══ Фрагмент страницы

Еще не успело поблекнуть воспоминание об этом
несчастье, как на город обрушилась неистовая сила огня, причинившего невиданные
дотоле опустошения: выгорел весь Целиев холм; и пошла молва, что этот год
несчастливый, что в недобрый час было принято решение принцепса удалиться из
Рима, ибо толпе свойственно приписывать всякую случайность чьей-либо вине; но
Цезарь пресек этот ропот раздачей денег в размере понесенных каждым убытков. В
сенате ему принесли благодарность за это знатные граждане, и народ восхвалял
его, ибо, невзирая на лица и безо всяких просьб со стороны приближенных, он
помогал своей щедростью даже неизвестным ему и разысканным по его повелению
погорельцам. Кроме того, в сенате было сделано предложение переименовать Целиев
холм в Священный, ибо, когда все вокруг было истреблено пламенем, осталась
невредимою только статуя Тиберия, стоявшая в доме сенатора Юния. То же
произошло некогда и с изображением Клавдии Квинты: ее статуя, установленная
нашими предками в храме Матери богов, дважды избегла разрушительной силы
пожара[55]. Клавдии — священны, к ним
благоволят божества, и нужно, чтобы была особо отмечена святость места, в
котором боги оказали принцепсу столь великий почет[56].
65.
Не будет неуместным сообщить здесь о том, что этот
холм в старину прозывался Дубовым, так как был покрыт густыми дубовыми рощами,
а Целиевым его назвали впоследствии по имени Целия Вибенны, который, будучи
предводителем отряда этрусков и придя вместе с ними на помощь римлянам, получил
этот холм для заселения от Тарквиния Древнего, или его отдал ему кто-то другой
из царей, ибо в этом историки расходятся между собой. Но не вызывает ни
малейших сомнений, что воины Целия, которых было великое множество, обитали
даже на равнине вплоть до мест по соседству с форумом, из-за чего эта часть
города и стала называться по имени пришельцев Тусским кварталом[57].
66.
Но если усердие знати и щедрость Цезаря доставили
римлянам облегчение в стихийных несчастьях, то ничто не ограждало их от
бесчинств с каждым днем возраставшей и наглевшей шайки доносчиков; против
родственника Цезаря богача Квинтилия Вара выступил с обвинениями Домиций Афр,
ранее добившийся осуждения его матери Клавдии Пульхры, и никто не удивился
тому, что, долго прозябавший в нужде и беспутно распорядившийся недавно
полученной наградой, он замыслил новую подлость. Но всеобщее изумление вызвало
соучастие в этом доносе Публия Долабеллы, ибо, происходя от прославленных
предков и связанный родством с Варом, он по собственной воле пошел на то, чтобы
запятнать свою знатность и навлечь позор на свое потомство. Сенат, однако, не
дал ходу этому обвинению, постановив дождаться прибытия императора, что было
тогда единственным способом отвести на время нависшие бедствия.

════

*Список заданий*
(A) Назовите все наименования холма, которые упоминаются в отрывке о Целиевом холме: старинное, нынешнее и предложенное в сенате.
(B) Что, согласно отрывку о Целиевом холме, осталось невредимым, когда все вокруг было истреблено пламенем?
(C) Воспроизведите часть отрывка о Целиевом холме без изменений: начните с того места, где стоят слова «Но если усердие», и остановитесь после слов «время нависшие бедствия.».
Приведенный далее материал никак не связан с отрывком о Целиевом холме.

══ Исходные данные

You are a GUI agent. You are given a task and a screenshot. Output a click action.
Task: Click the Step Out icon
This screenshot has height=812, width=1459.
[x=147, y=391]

════

*Ответы по заданиям*
(A) Дубовый (старинное название), Целиев (нынешнее), Священный (предложенное в сенате).

(B) Статуя Тиберия, стоявшая в доме сенатора Юния.

(C)
Но если усердие знати и щедрость Цезаря доставили
римлянам облегчение в стихийных несчастьях, то ничто не ограждало их от
бесчинств с каждым днем возраставшей и наглевшей шайки доносчиков; против
родственника Цезаря богача Квинтилия Вара выступил с обвинениями Домиций Афр,
ранее добившийся осуждения его матери Клавдии Пульхры, и никто не удивился
тому, что, долго прозябавший в нужде и беспутно распорядившийся недавно
полученной наградой, он замыслил новую подлость. Но всеобщее изумление вызвало
соучастие в этом доносе Публия Долабеллы, ибо, происходя от прославленных
предков и связанный родством с Варом, он по собственной воле пошел на то, чтобы
запятнать свою знатность и навлечь позор на свое потомство. Сенат, однако, не
дал ходу этому обвинению, постановив дождаться прибытия императора, что было
тогда единственным способом отвести на время нависшие бедствия.